A Vampire of the Lahmian Bloodline

Vampires are immortal beings that have spread the loathsome curse of Undeath across the realms of Men for centuries. Though many lineages of this foul race now live in the rain-swept forests of the far north, their true origins lie within the once great civilisation of Nehekhara. The true masters of Undeath; they retain much of their original intelligence and capabilities despite their curse, and hence retain their ambition and desire. This makes them very dangerous indeed, for Vampires, due to their immortality, have an extensive period of time in which to hone their skills and refine their schemes to utter perfection.

Since the downfall of Nagash, the only remaining power-faction of Vampires still currently dwelling within the Old World is that of the Vampire Counts, which is supposedly led by Mannfred von Carstein, last of the Sylvannian royal blood-line. The Vampire, for all its power and cunning, is ultimately a base, selfish creature driven by the same motivations of the mortals they deem themselves superior to. For instance, the Brotherhood of Necrarchs strives to attain perfect knowledge of Necromancy and unsurpassed magical power, whereas the Lahmians possess luxury and decadence beyond any dream of avarice.

Vampires share no uniform physical appearance, aside from the fact that most of them have basically humanoid dimensions – most can pass as human at a distance, and hide their ungodly natures behind charm and magical glamour – but for all their refinement, they are but rotting corpses held together by Dark Magic, and only those who feed well can maintain the illusion of beauty. Some Vampires do not even care to do that, and cast aside anything that disguises their true natures, appearing as rotting cadavers that glory in their inhumanity.

The greatest curse of Queen Neferata’s legacy is that they cannot subsist on normal food and drink; in order to survive, the Vampire must feast upon the very lifeblood of mortal creatures, and it is only through this imbibing of fresh blood that they are able to preserve their power and their very unlife. For the youngest Vampires, this is a terrible affliction that consumes their every thought and drives their actions, smothering all sense of rationality and reasoning, causing them to become rash, animalistic creatures that are easily caught and destroyed by Witch Hunters and other dedicated foes of the Night. However, most older Vampires are far more subtle, and have learned to subsist on less and less fresh blood, until finally only needing to feed once every number of years. Regardless, none can totally outrun the primal instincts that now govern their evil existence. Due to their unholy nature, and the Empire’s Witch Hunters, Vampires are fewer in numbers then they were during the Time of Nagash or the first few Vampire Wars. Indeed, since the downfall of Vlad and Konrad von Carstein, the Vampire race as a whole is divided and often hides amongst the human population. Some Vampires, such as Countess Gabriella, are trying their best to prevent the start of another Vampire War, knowing full well that it would only lead to the unveiling and possible deaths of the last few Vampires in existence.
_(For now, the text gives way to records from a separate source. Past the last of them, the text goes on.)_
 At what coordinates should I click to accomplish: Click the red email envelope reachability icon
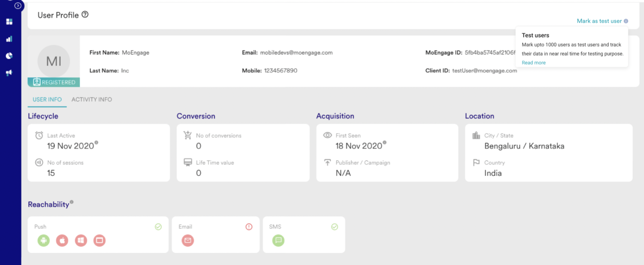tap(188, 240)
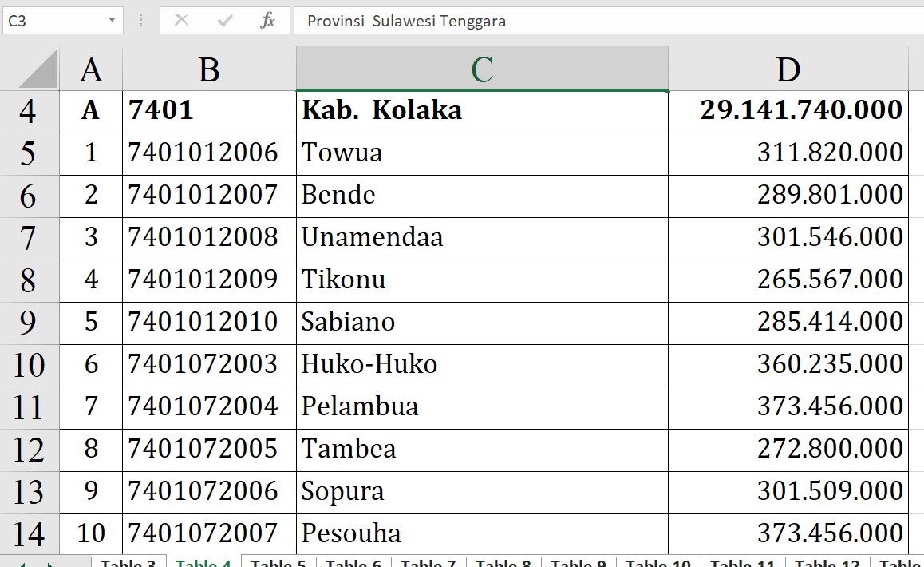Image resolution: width=924 pixels, height=567 pixels.
Task: Click the cell with code 7401012008
Action: click(x=209, y=237)
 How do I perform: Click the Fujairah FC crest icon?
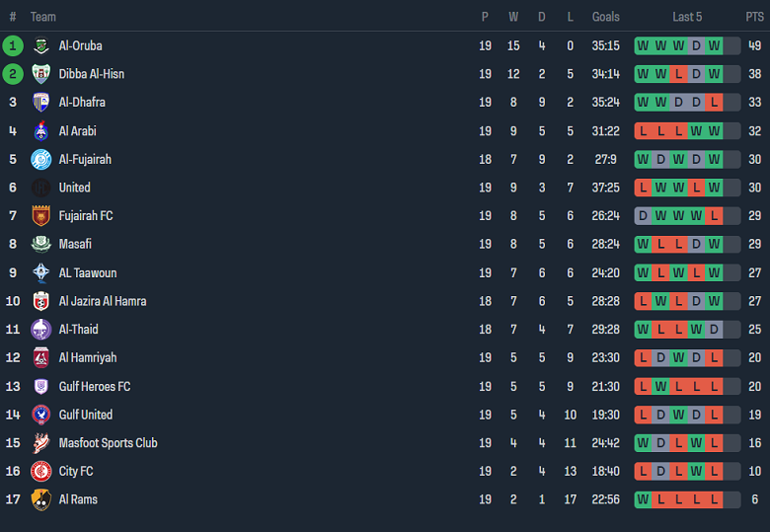click(40, 216)
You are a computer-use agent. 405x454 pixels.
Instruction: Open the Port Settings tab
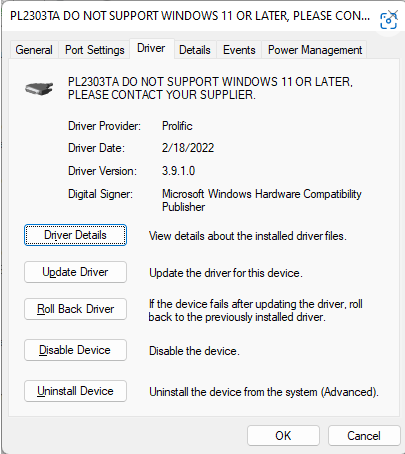[x=95, y=50]
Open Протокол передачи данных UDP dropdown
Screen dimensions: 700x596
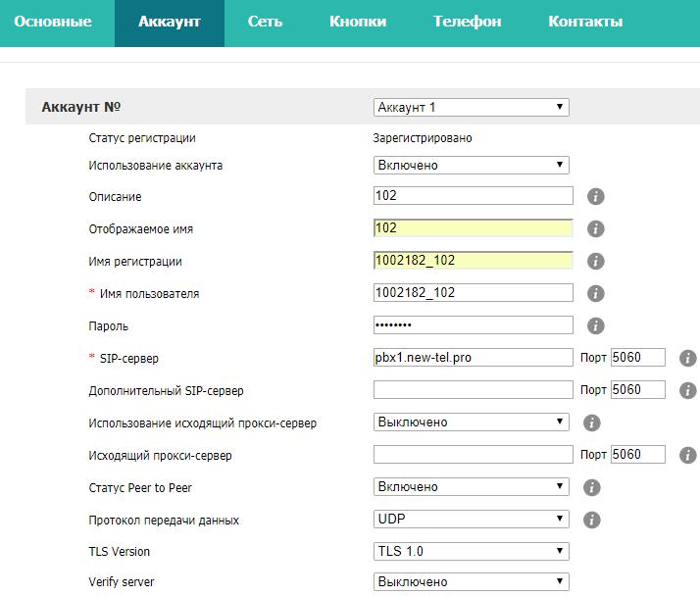471,520
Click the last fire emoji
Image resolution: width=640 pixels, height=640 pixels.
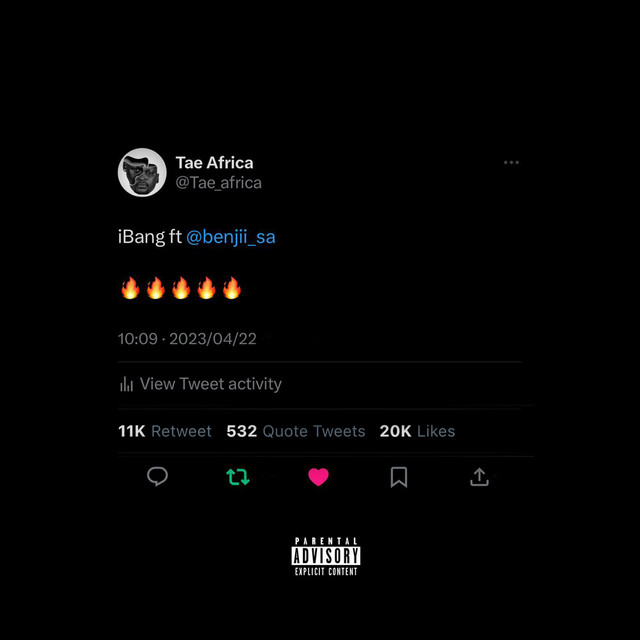pyautogui.click(x=232, y=288)
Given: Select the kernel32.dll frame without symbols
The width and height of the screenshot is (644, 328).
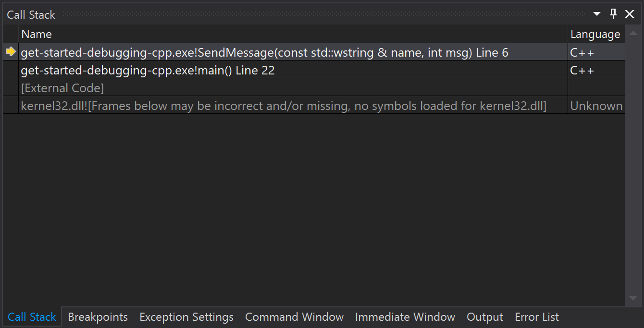Looking at the screenshot, I should click(x=284, y=105).
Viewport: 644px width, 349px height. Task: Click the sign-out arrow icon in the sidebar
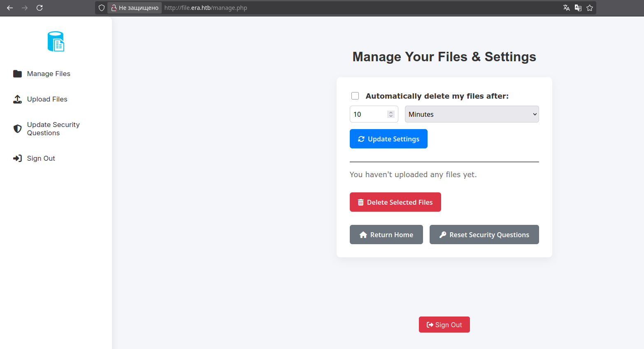[x=17, y=158]
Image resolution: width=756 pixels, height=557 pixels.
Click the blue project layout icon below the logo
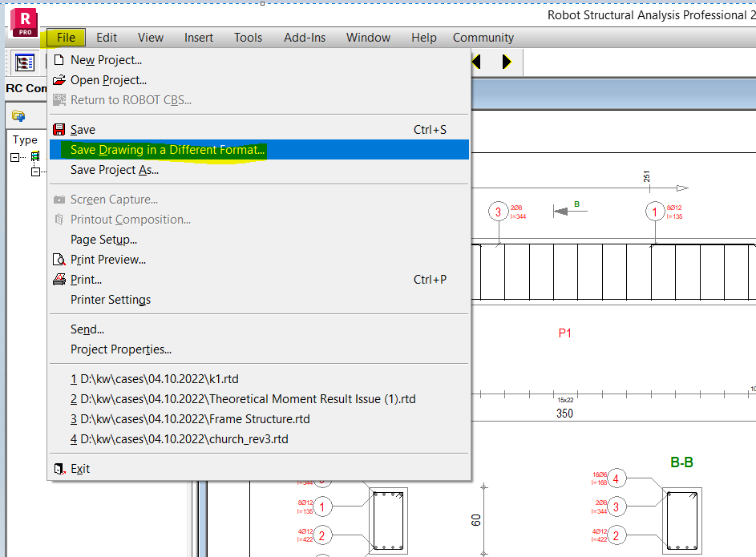pyautogui.click(x=25, y=62)
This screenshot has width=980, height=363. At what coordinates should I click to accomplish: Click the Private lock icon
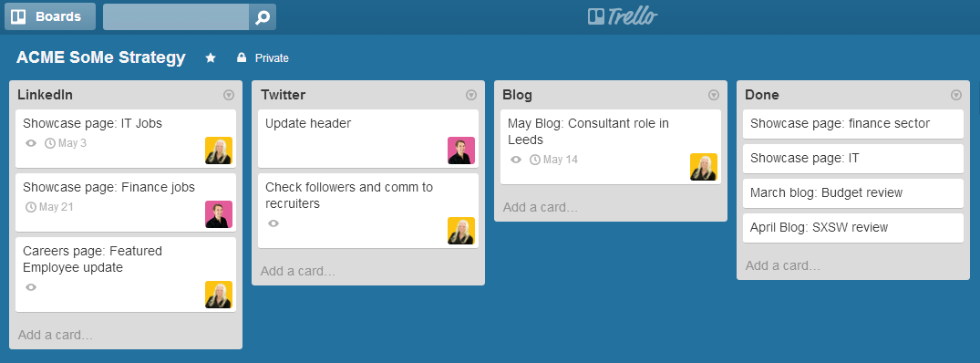242,57
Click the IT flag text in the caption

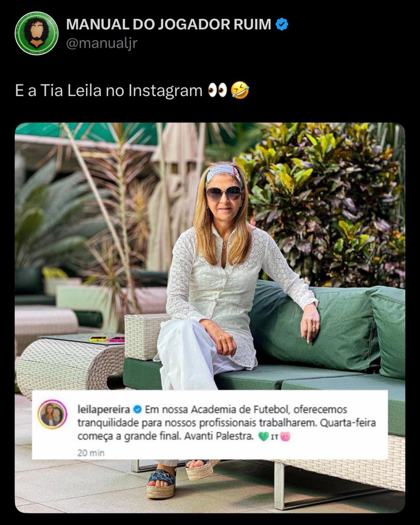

Some two and a half thousand years before the birth of Sigmar, the ancient civilisation of Men known as Nehekhara dwelt along the banks of the great River Vitae. Of all the kings of Nehekhara, none could match the splendour, cruelty and arrogance of Settra, the first Priest-King of the city-state of Khemri. Under his inspired leadership and unparalleled ruthlessness, the many priest-kings of Nehekhara’s city-states were conquered and forced to pay tribute and acknowledge Khemri as the greatest city of the land. But Settra was unsatisfied, knowing that one day death would rob him of all he had accomplished. In his arrogance he vowed that the grave would not claim him and proclaimed that he would cheat death, setting his wisest and most powerful priests towards working on a means of preventing his passing. Soon all of Nehekhara became preoccupied with death and the afterlife, building many huge temples and monuments to the dead. These huge tombs became so frequent and huge that the rulers blocked them all into the giant cities of the dead called Necropoli.

It was into this culture that Nagash was born, brother of the Priest king of Khemri. Nagash was the first son and was given to the mortuary cult as tradition demanded. He soon rose to the position of high priest. He observed the morticians as they prepared the dead for internment. He learned all of their ancient spells but, because Nehekhara was so far south of the Winds of Magic, he was too weak to cast them. Nagash took to unspeakable experiments in his quest for immortality and soon all the citizens of Khemri shunned him. But then, a group of Dark Elves was blown off-course and captured by the Zandri navy, then given to Khemri as a gift to be sealed in with Nagash’s father in his tomb. Nagash only pretended to poison them; he then proceeded to learn in secret all they knew. Nagash kept them sealed in his father’s pyramid as a bargain: he would learn their sorcery and they would get out alive. They taught him how to reap souls and use their energy to cast spells on his own. With this knowledge, he created the elixir that made him immortal as long as he continued to drink it. Nagash’s experiments met with limited success: he was able to prolong his life and forestall the effects of aging, but there was something missing, something that evaded Nagash. He shared his elixir with depraved noblemen, building support for himself before he finally killed his brother and seized power in Khemri. He and his immortal supporters were tyrannical rulers, slaughtering many of the citizens of Khemri. with their newfound power, they constructed the Black Pyramid, the largest structure ever built by man.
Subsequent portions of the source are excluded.